▸ ABOUT THIS TASK:
Exclude the pictures, then repeat exactly each line from the one containing "Task: Open DevTools settings gear" to the final line of the records that follow.

▸ DATA SUPPLIED:
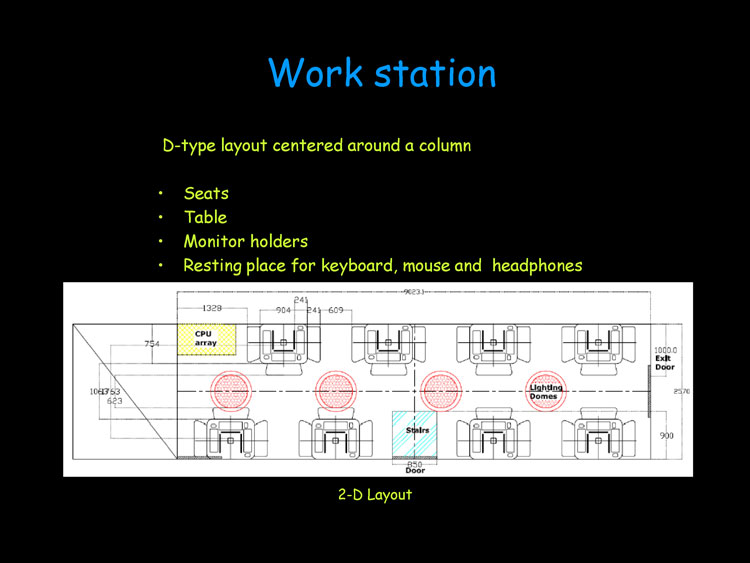The height and width of the screenshot is (563, 750).
Task: Click the Work station slide title
Action: [x=382, y=74]
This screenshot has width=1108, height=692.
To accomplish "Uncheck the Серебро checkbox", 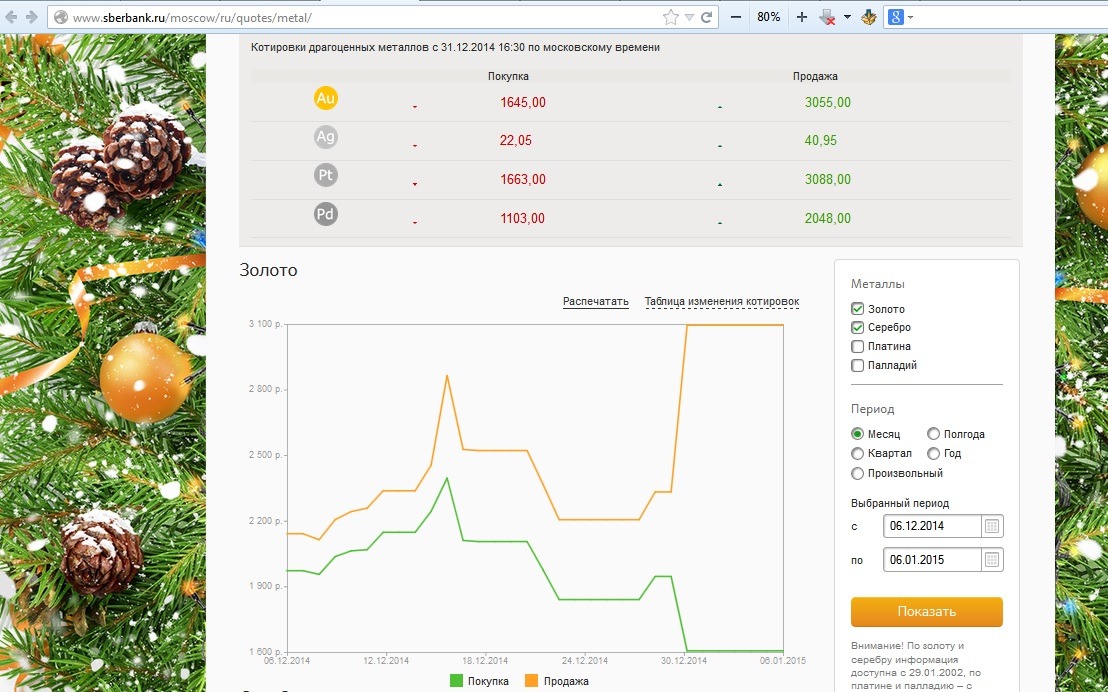I will [857, 328].
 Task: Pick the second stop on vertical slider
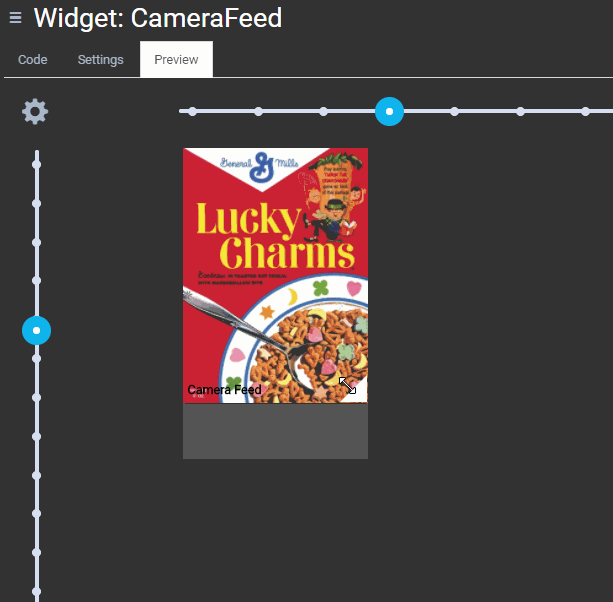pos(37,203)
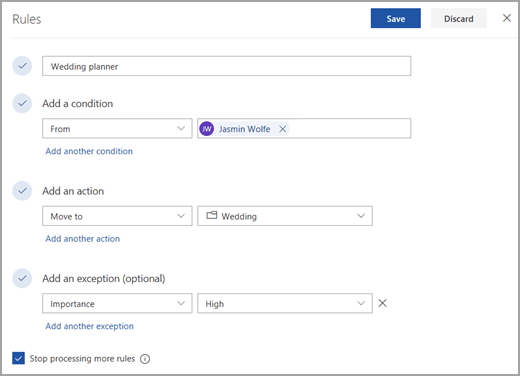520x376 pixels.
Task: Click the JW avatar badge
Action: [207, 129]
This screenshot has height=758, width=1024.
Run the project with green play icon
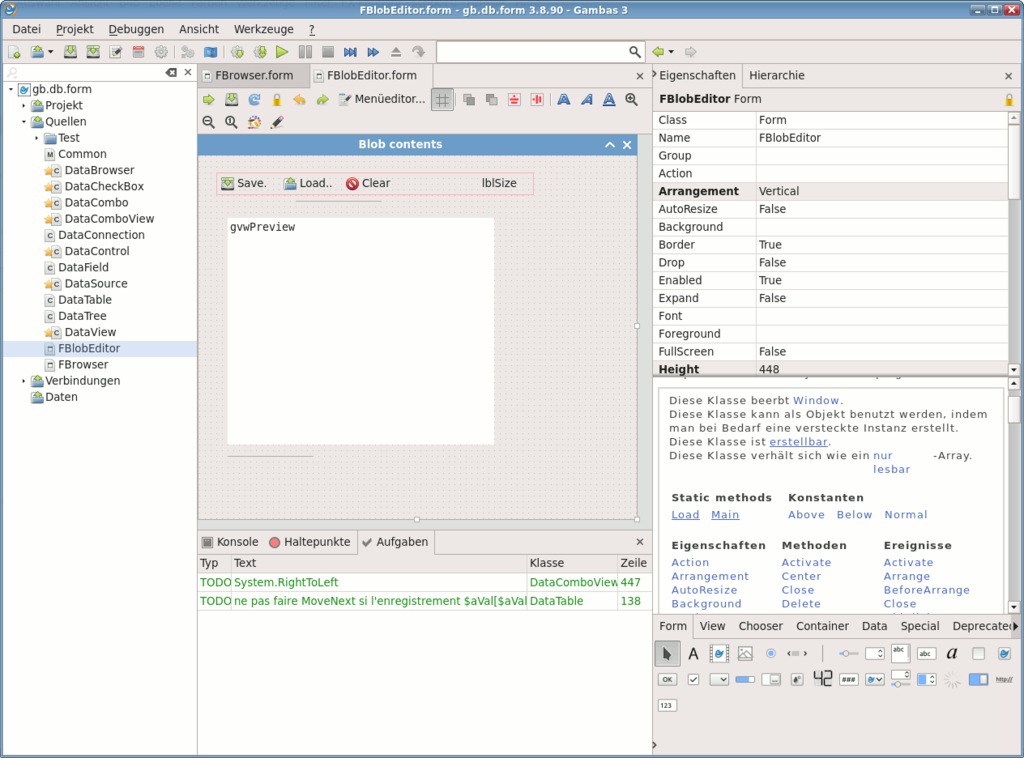coord(281,52)
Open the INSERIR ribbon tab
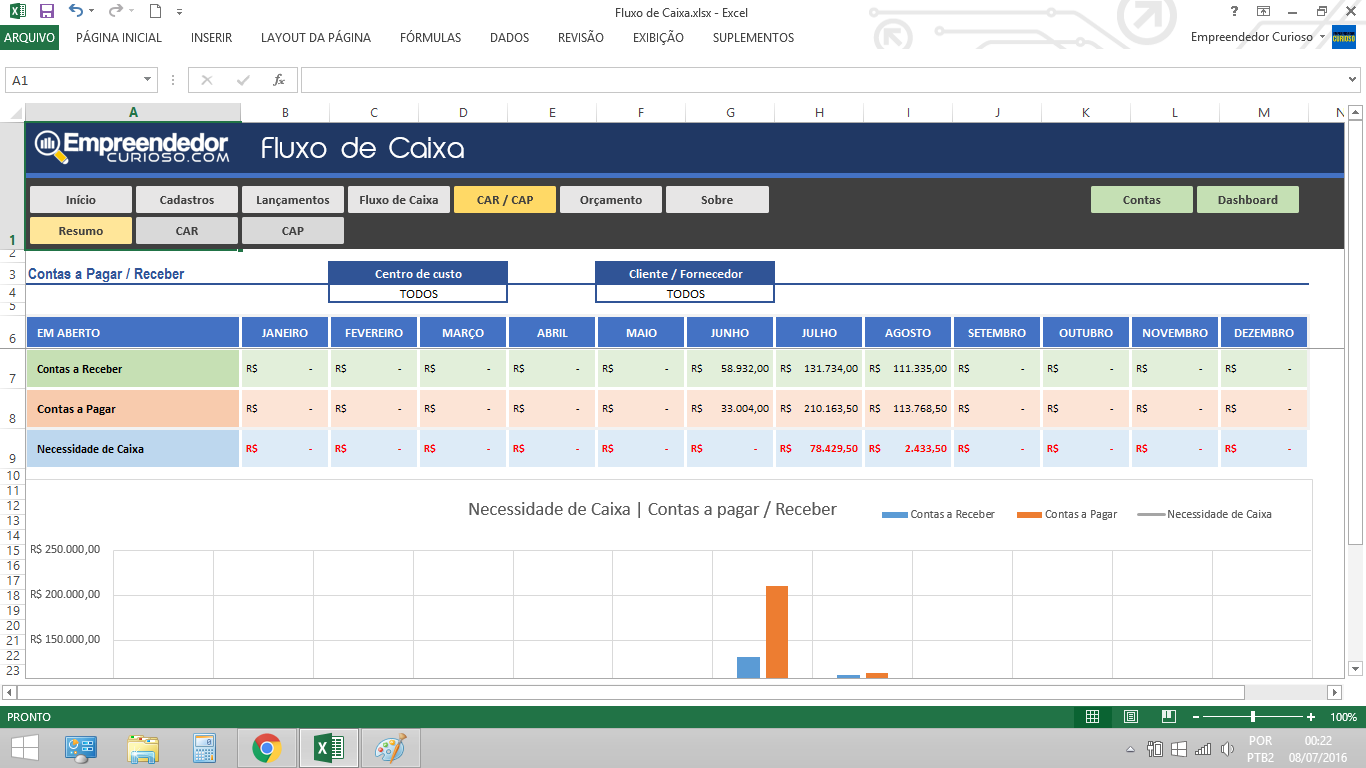1366x768 pixels. click(x=211, y=38)
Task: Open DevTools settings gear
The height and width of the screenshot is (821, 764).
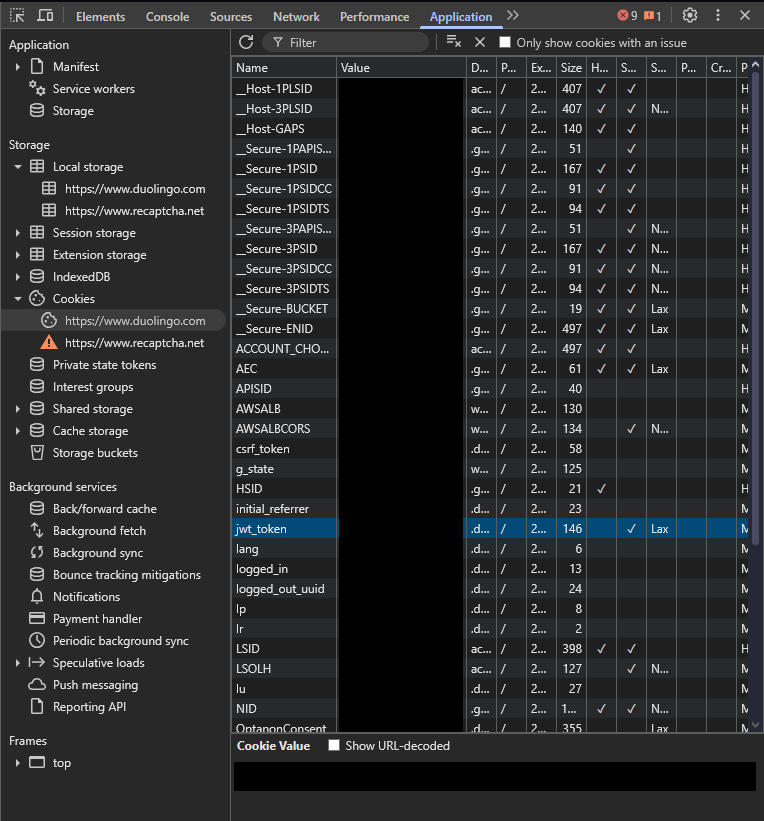Action: pos(690,16)
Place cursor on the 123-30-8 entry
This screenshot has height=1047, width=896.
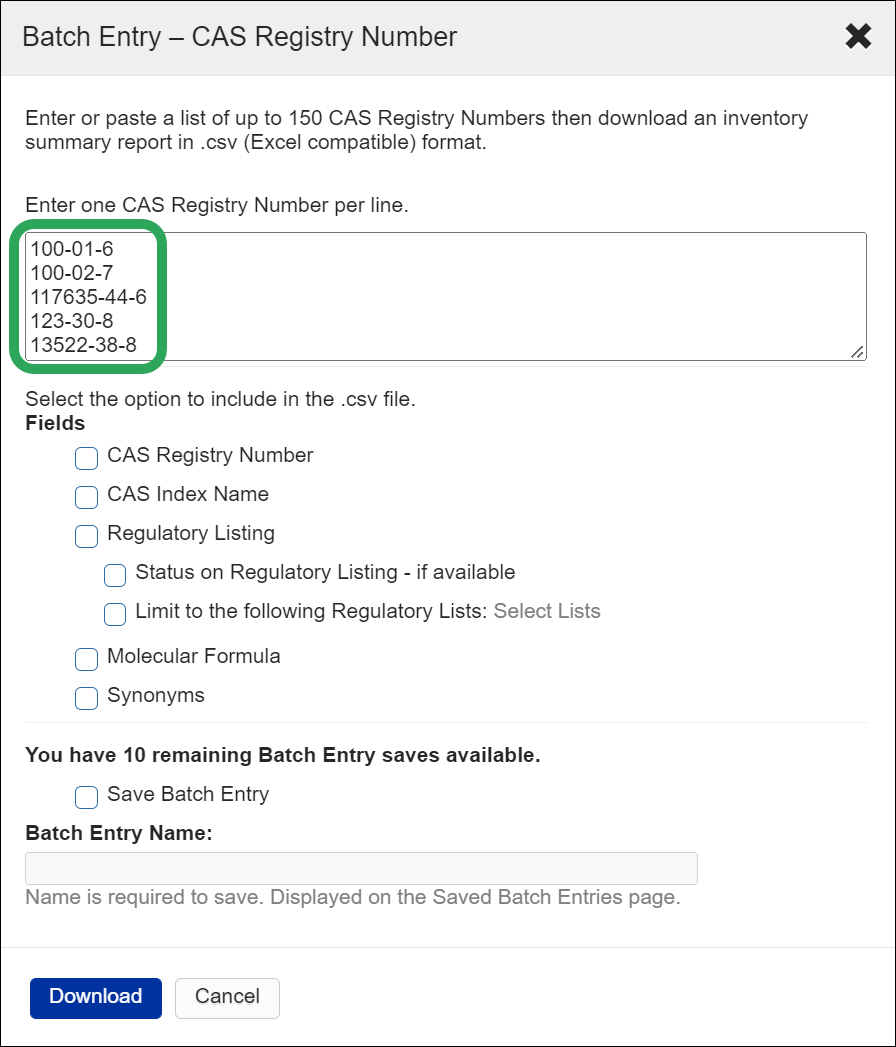coord(72,321)

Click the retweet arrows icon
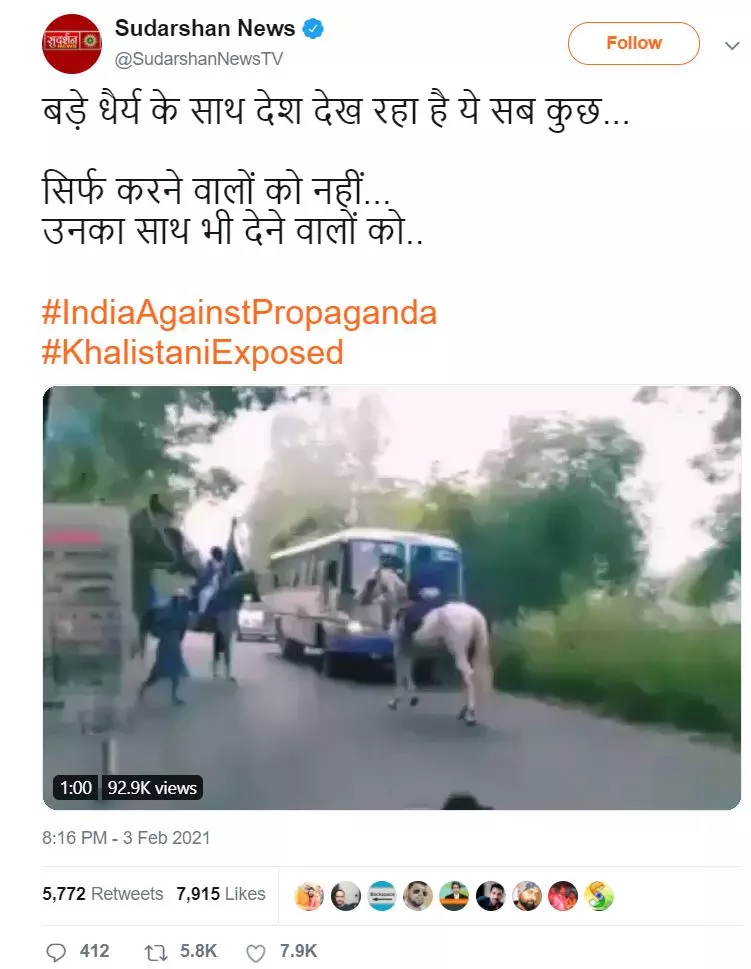click(x=155, y=952)
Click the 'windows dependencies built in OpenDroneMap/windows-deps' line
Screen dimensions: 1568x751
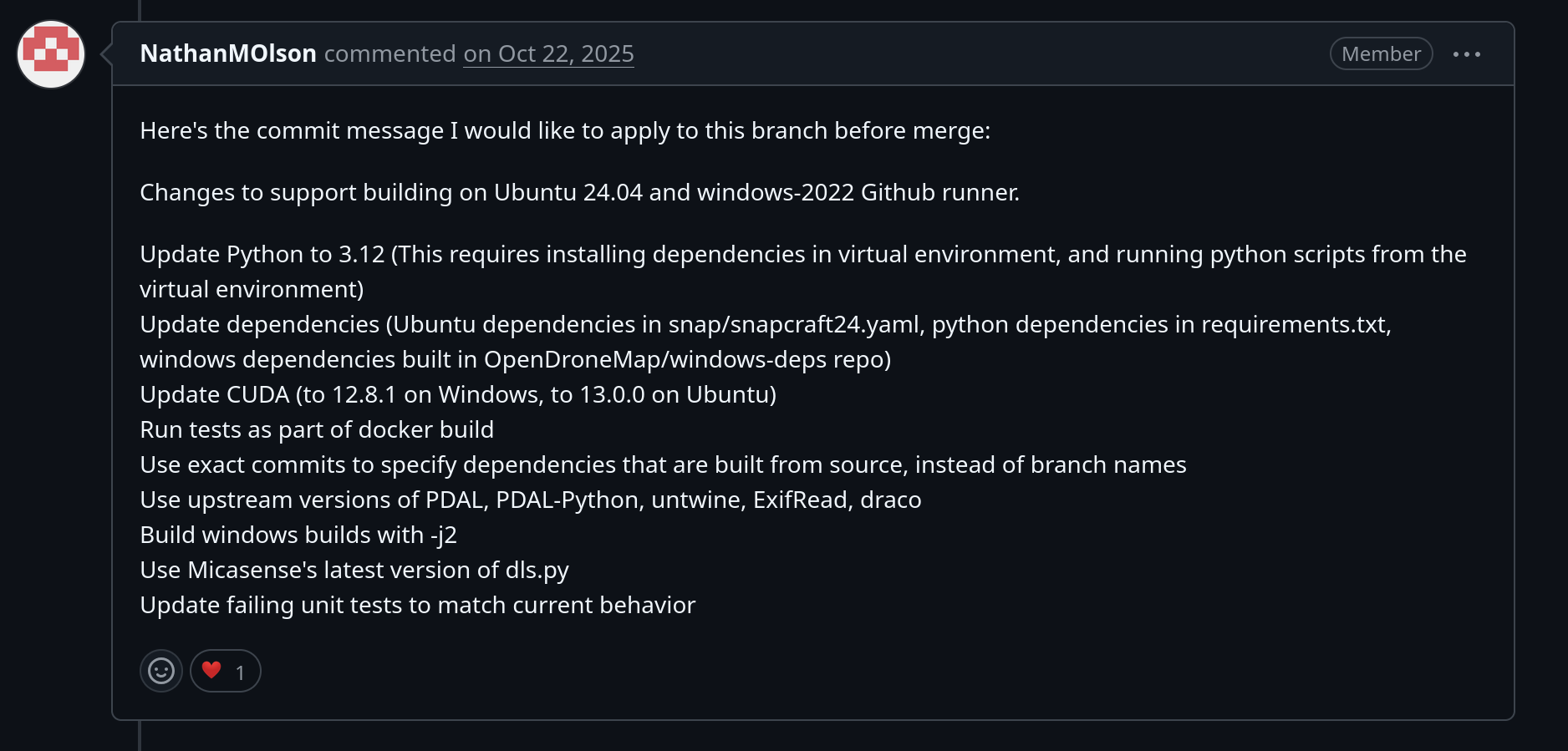coord(515,360)
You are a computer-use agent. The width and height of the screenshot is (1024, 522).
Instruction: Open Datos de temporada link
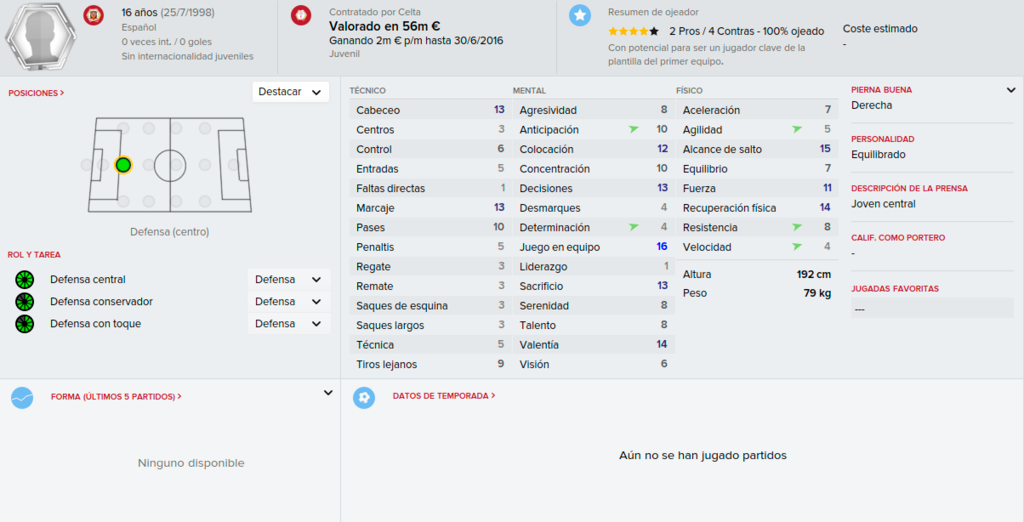click(x=444, y=396)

▸ ANSWER TO THIS PROBLEM:
Task: Open DevTools settings gear
The height and width of the screenshot is (821, 764).
Action: pos(690,16)
Place cursor on the 123-30-8 entry
This screenshot has height=1047, width=896.
coord(72,321)

Click the retweet arrows icon
click(x=155, y=952)
Click the 'windows dependencies built in OpenDroneMap/windows-deps' line
Screen dimensions: 1568x751
coord(515,360)
You are a computer-use agent. The width and height of the screenshot is (1024, 522).
Instruction: Open Datos de temporada link
click(x=444, y=396)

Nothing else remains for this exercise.